** begin Reading text **

UNU Update
The newsletter of United Nations University and its
network of research and training centres and programmes
 

Issue 20: October 2002

COMMENT

Hans van Ginkel
is Rector of UN
University. These
are his personal
views.

World Summit a 'stepping-stone' on
path to sustainable development

By Hans van Ginkel

The environment has steadily worsened in the last 30 years despite the many actions society has taken. We are increasingly seeing the effects of climate change through wild fires, flooding, and irregular weather patterns.  Deforestation continues unfettered at a rate of 1% a year and the impact of globalization is increasing the strain on the use of our natural resources.

Sustainable development has slipped down the political totem pole and has become overshadowed by concerns for security and economic globalization.

The recent World Summit on Sustainable Development in Johannesburg was an effort to halt this slide, an opportunity to rejuvenate work on sustainable development. A consensus emerged that the issues that must be tackled are the tough, practical ones such as poverty, education, financing and strengthening the governance systems that oversee our actions to protect the environment.

** end Reading text **
** begin Data records **

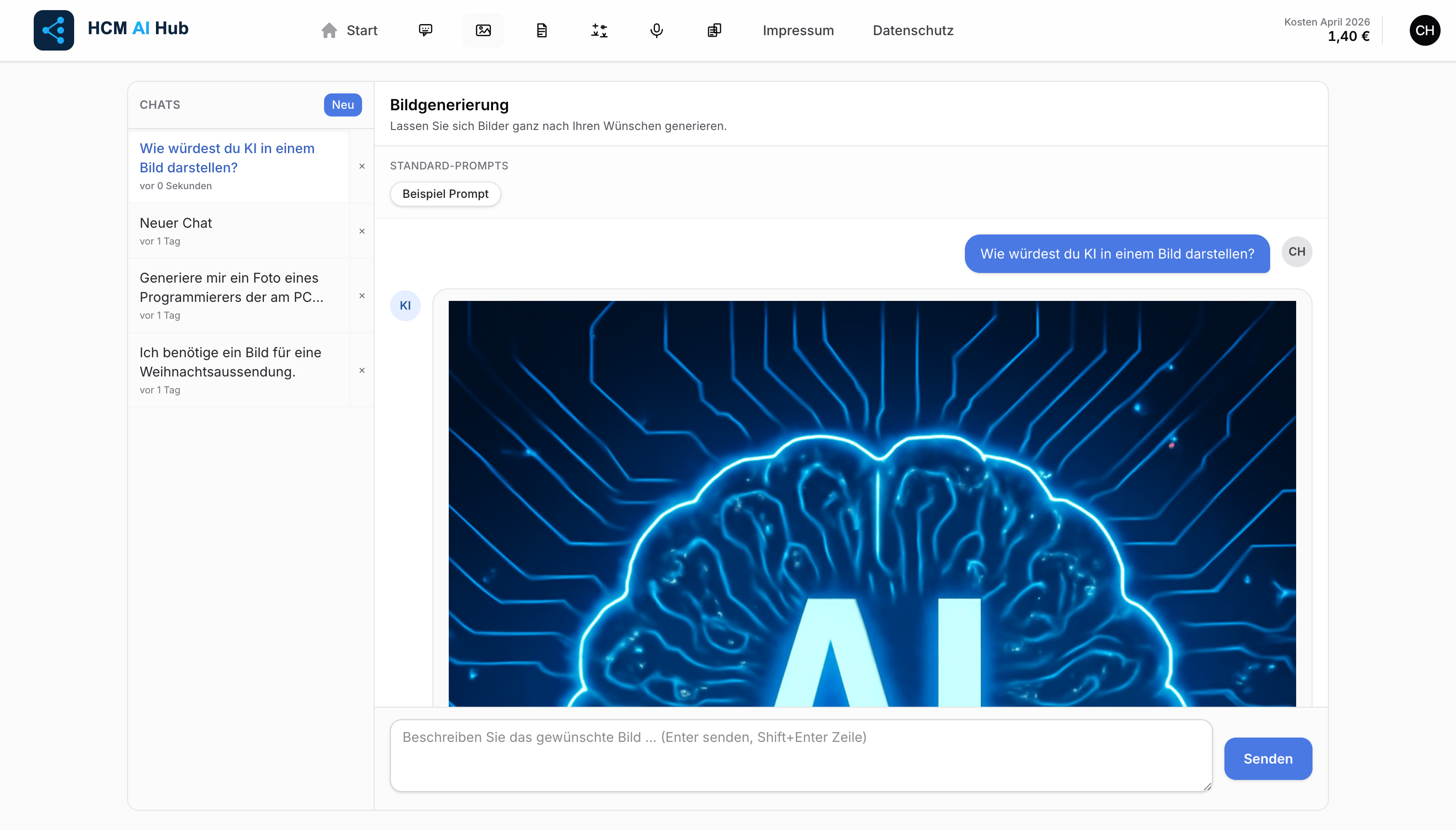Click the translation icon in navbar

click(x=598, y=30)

** end Data records **
** begin Data records **

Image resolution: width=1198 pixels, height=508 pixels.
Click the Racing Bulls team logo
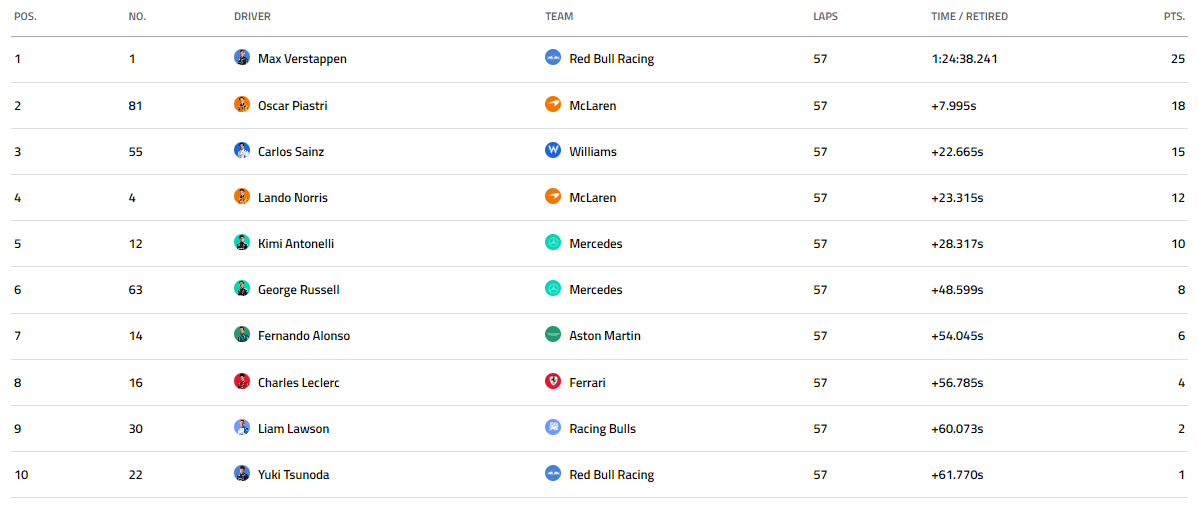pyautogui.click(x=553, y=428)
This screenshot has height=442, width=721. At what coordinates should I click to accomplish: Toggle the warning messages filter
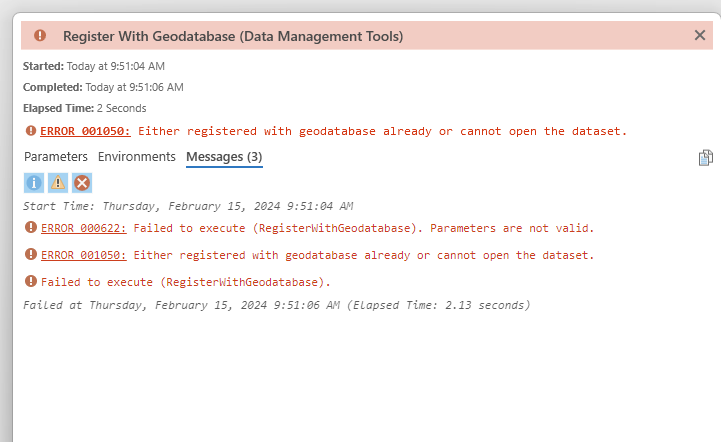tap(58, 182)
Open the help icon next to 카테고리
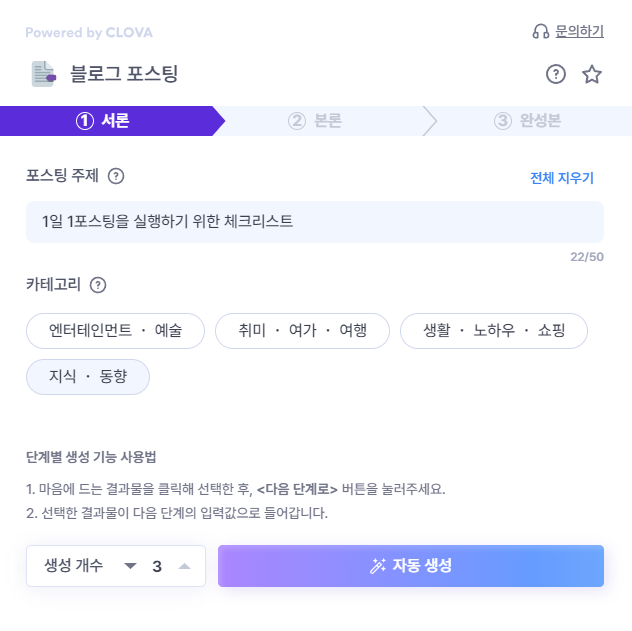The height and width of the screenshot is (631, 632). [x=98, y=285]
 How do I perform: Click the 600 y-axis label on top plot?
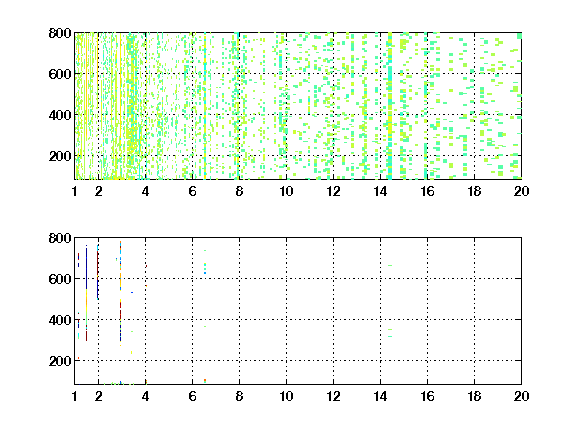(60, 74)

** end Data records **
** begin Data records **

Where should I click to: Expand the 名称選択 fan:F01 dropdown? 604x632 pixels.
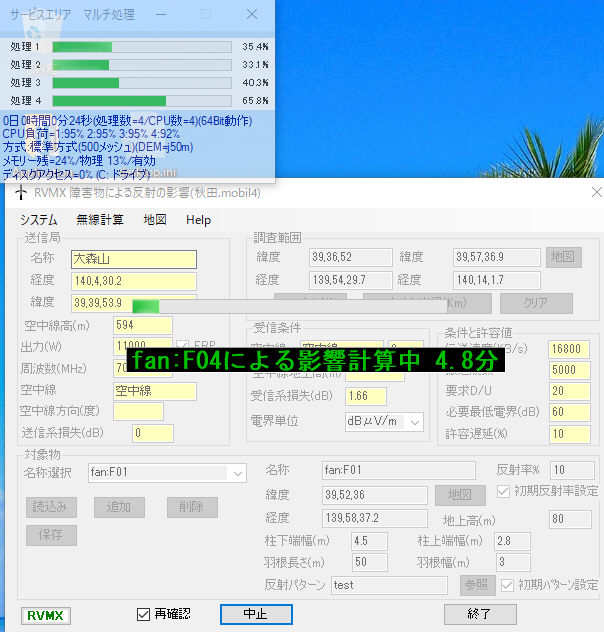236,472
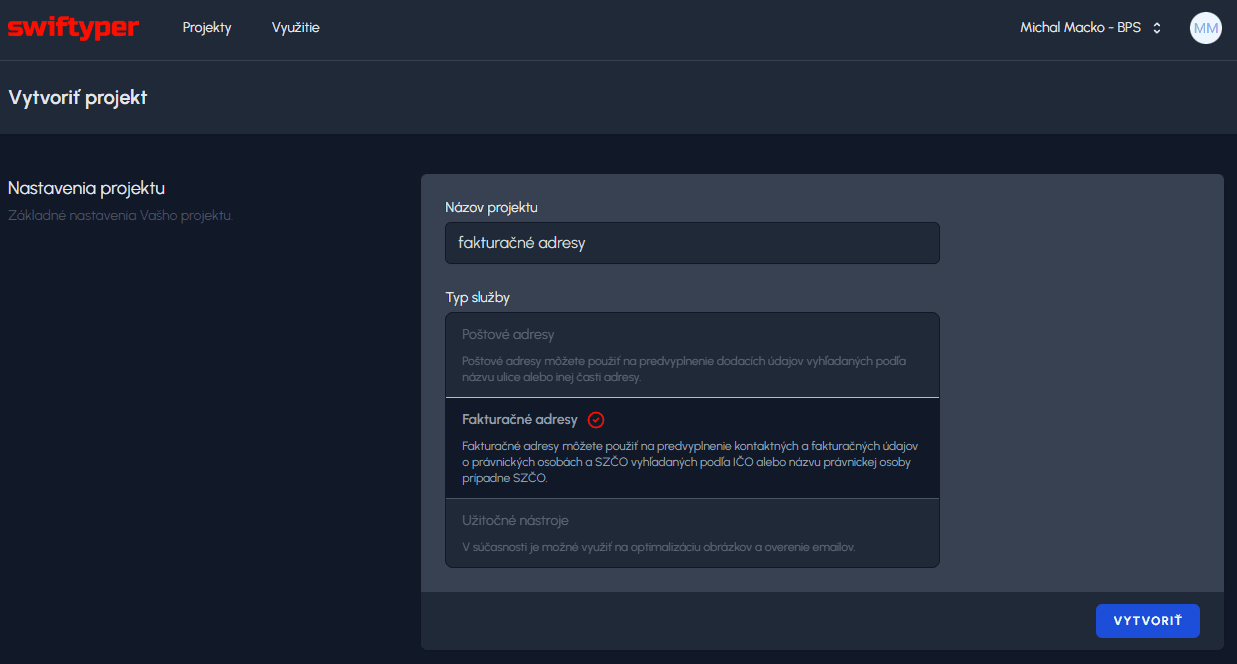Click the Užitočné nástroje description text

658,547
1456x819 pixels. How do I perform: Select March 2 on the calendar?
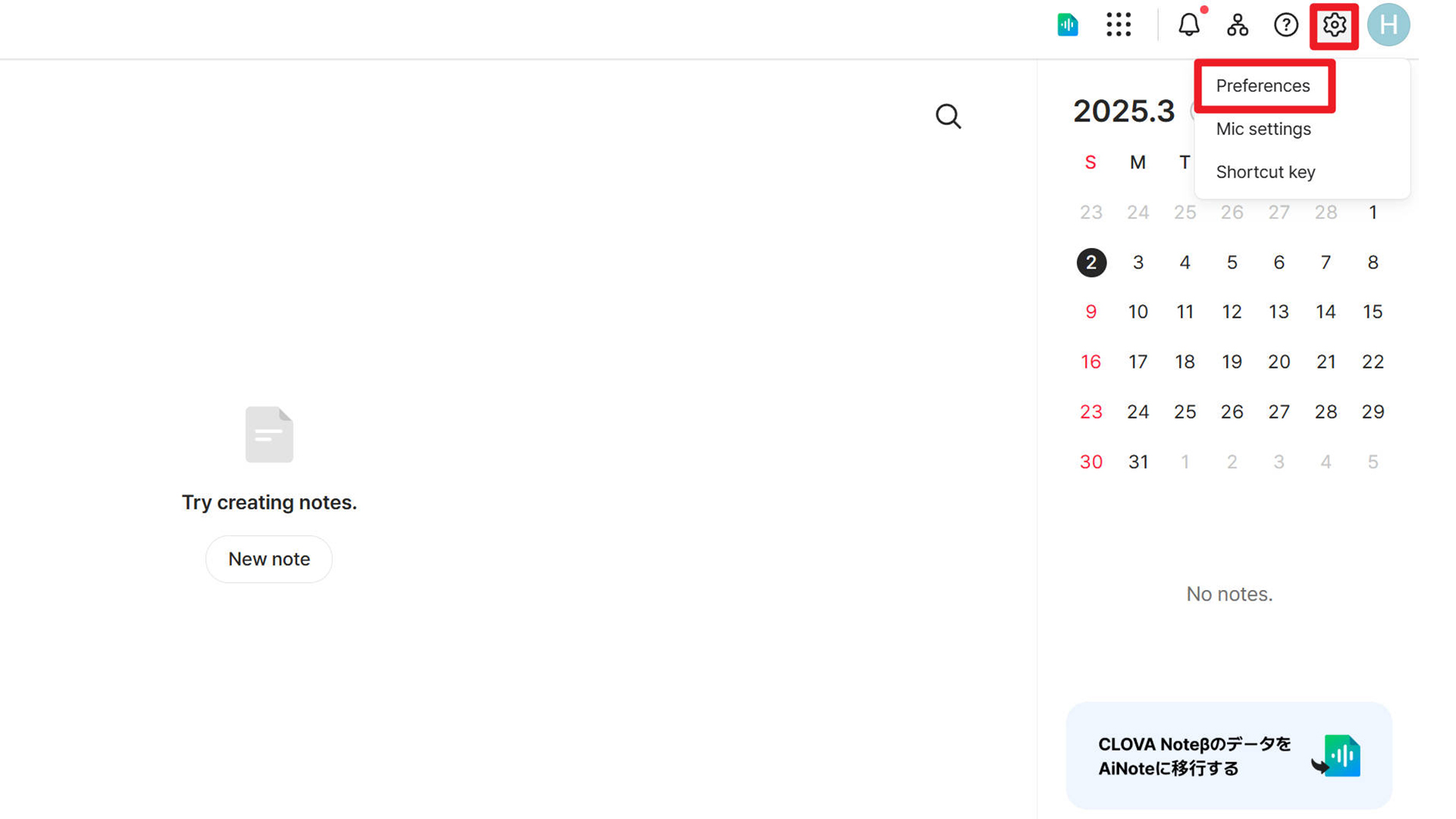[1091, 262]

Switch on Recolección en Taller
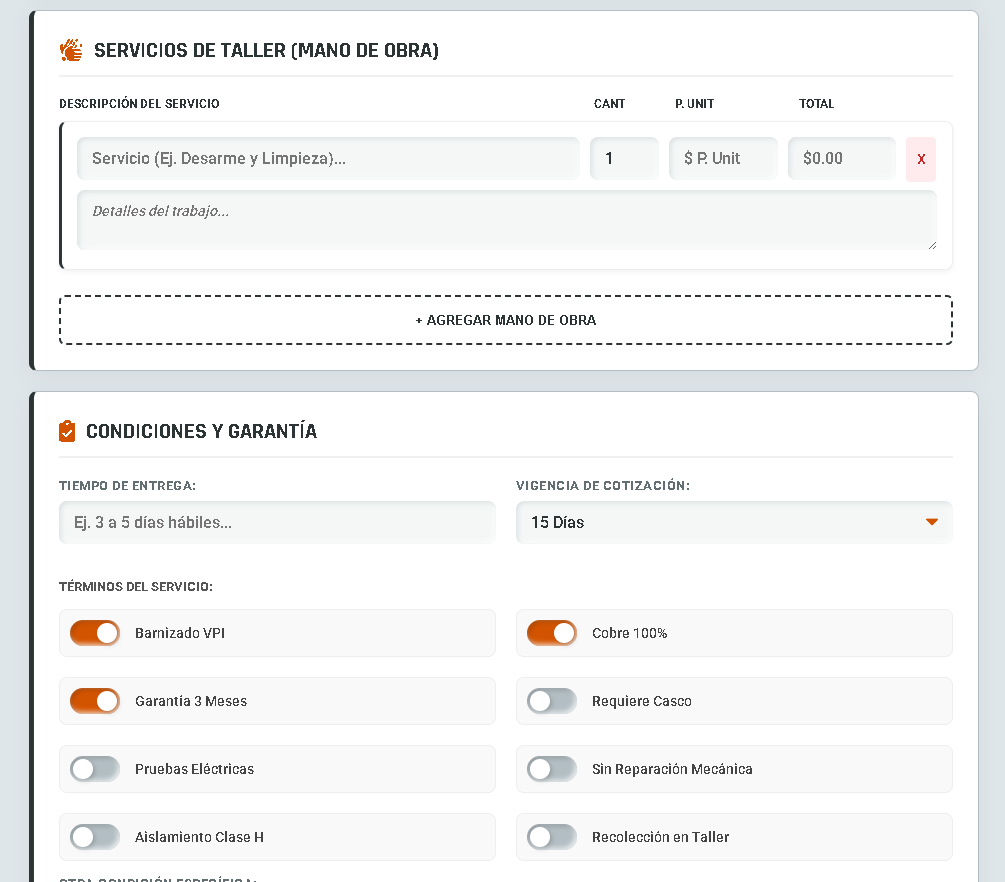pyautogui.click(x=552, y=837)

** end Data records **

(Task instructions):
1. Repeat everything in the World Summit commentary from "Sustainable development has" down to "protect the environment.".
2. Write the next part of the World Summit commentary, starting after its final sentence.

(Responses):
1.
Sustainable development has slipped down the political totem pole and has become overshadowed by concerns for security and economic globalization.

The recent World Summit on Sustainable Development in Johannesburg was an effort to halt this slide, an opportunity to rejuvenate work on sustainable development. A consensus emerged that the issues that must be tackled are the tough, practical ones such as poverty, education, financing and strengthening the governance systems that oversee our actions to protect the environment.

2.
Strong institutions are a prerequisite for building any kind of international cooperation. Yet, in the environmental world, global institutions are perhaps amongst the weakest and most poorly coordinated. Sustainable development is all about the tradeoff the environment must make with social and economic imperatives, but there is no strong mechanism to bring environmental, societal and economic concerns together.

As a result issues like “trade and environment” or “how to manage globalization” become insurmountable obstacles to achieving sustainable development. There are many opportunities for synergies among these institutions, but we must first recognize the weaknesses in the present systems and then design a system that will work. The pattern of creating and recreating institutions is leading nowhere but more fragmentation and a proliferation of bureaucracy.

Education is another key. Never in the history of humankind has science and technology offered so much for the greater good of society at large. However, the potential that science and technology can offer to bridge the development gap and to alleviate poverty is yet to be flagged as a major issue for the summit. More science is needed rather than less and it has to be directed towards sustainable development.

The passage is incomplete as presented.